Diaphragmatic breathing is a technique that helps you use the diaphragm, the main breathing muscle under your lungs, more effectively. Cleveland Clinic explains that it may strengthen the diaphragm, decrease the work of breathing, and help you use less effort and energy to breathe. The American Lung Association also notes that belly breathing can help slow your breathing and improve breathing control, especially during shortness of breath.

It is also called belly breathing or abdominal breathing. In a well-done diaphragmatic breath, your belly expands gently as you inhale, instead of your shoulders lifting or your upper chest doing most of the work.
Why Diaphragmatic Breathing Exercises Work
These exercises work by helping you slow down and organize your breathing pattern. That can make breathing feel more efficient and less rushed. According to Cleveland Clinic, diaphragmatic breathing may reduce the work of breathing and improve lung efficiency, while the American Lung Association says it can help you catch your breath and use less energy to breathe.

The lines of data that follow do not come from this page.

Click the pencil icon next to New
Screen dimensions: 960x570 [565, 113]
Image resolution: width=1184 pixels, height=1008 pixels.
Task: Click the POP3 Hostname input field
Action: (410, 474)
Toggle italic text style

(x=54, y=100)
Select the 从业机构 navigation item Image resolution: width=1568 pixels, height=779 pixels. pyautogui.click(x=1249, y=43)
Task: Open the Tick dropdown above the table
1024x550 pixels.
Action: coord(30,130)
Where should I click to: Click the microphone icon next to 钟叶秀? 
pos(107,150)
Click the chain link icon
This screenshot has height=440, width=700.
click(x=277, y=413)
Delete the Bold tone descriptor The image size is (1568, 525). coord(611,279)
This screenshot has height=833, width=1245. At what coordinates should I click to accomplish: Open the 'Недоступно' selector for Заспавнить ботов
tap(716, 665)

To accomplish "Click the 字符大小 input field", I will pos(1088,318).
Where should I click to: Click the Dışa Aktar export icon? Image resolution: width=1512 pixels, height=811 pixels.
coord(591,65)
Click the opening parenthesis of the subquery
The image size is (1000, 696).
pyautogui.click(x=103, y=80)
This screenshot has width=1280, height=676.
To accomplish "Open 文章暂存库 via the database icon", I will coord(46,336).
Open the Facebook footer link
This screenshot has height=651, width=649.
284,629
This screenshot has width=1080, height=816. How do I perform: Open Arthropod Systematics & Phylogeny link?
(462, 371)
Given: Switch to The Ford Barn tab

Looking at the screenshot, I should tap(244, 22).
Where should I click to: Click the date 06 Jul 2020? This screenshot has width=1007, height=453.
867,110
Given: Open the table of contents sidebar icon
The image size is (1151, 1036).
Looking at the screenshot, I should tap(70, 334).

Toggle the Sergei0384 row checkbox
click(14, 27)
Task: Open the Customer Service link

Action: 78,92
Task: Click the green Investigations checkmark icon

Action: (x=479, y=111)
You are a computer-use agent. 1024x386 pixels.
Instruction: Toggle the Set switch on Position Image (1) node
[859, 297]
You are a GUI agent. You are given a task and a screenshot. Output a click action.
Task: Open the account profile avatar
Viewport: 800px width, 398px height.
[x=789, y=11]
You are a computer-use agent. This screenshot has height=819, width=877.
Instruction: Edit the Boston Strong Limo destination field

For stress support, slower breathing can also encourage a calmer state. Michigan Medicine describes slow diaphragmatic breathing as a technique that involves slowing the breath to communicate safety to the brain. That does not make it a treatment for anxiety or a substitute for medical care, but it helps explain why many people find it calming.
5 Best Diaphragmatic Breathing Exercises
These 5 diaphragmatic breathing exercises can help you practice slower, deeper, and more controlled breathing. Start with the easiest variation and build consistency to support better breathing and stress relief.
1. Basic Lying Diaphragmatic Breathing
Why it works: Lying on your back reduces extra tension and makes it easier to notice whether your belly is rising more than your chest. This is often the simplest place to start. Cleveland Clinic uses this type of setup for learning the movement.
How to do it:
- Lie on your back with your knees bent and your head, neck, and shoulders relaxed.
- Place one hand on your upper chest and the other just below your rib cage.
- Breathe in slowly through your nose.
- Let your belly move outward against your lower hand.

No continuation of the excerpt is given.